Sites are still under construction, and the project probably won't actually begin until the end of the year, he said.

But when it finally begins, "there's going to be data spewing all over," said Garhan Attebury, the systems administrator for RCF.

"I just want to see France, like, lose power when they turn on that thing," Delgado said with a laugh, adding that the resulting dataset will be one of the biggest ever produced.

"We only get a drop in the bucket, but it's more storage than the whole university put together, pretty much," he said. "They're looking for a particle that theory says should exist, but nobody's actually seen it."

UNL was chosen based on its excellent research computing reputation, in no small part due to the presence of PrairieFire; it may seem odd, then, that UNL isn't included in the prestigious ranking of supercomputers, known as the Top 500.

When PrairieFire was first installed in 2002, it debuted on the list between 100 and 200, but it later dropped off.

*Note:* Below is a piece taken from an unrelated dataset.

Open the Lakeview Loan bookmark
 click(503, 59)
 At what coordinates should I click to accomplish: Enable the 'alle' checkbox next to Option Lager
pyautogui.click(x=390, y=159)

"We were in the fastest in the world, right?" Delgado said. "But since then, we kind of tapered off the edge."

It's hard to stay on the list, because the computers being built are increasingly powerful and fast.

However, plans to combine PrairieFire and Red some time in the future could change all that.

"We are actually fairly actively trying to get back on the list," Attebury said, and meshing the two together would probably do the trick.

Currently, both PrairieFire and Red are used mainly by research groups and UNL students and faculty members, but Lundstedt said they're working to expand their borders.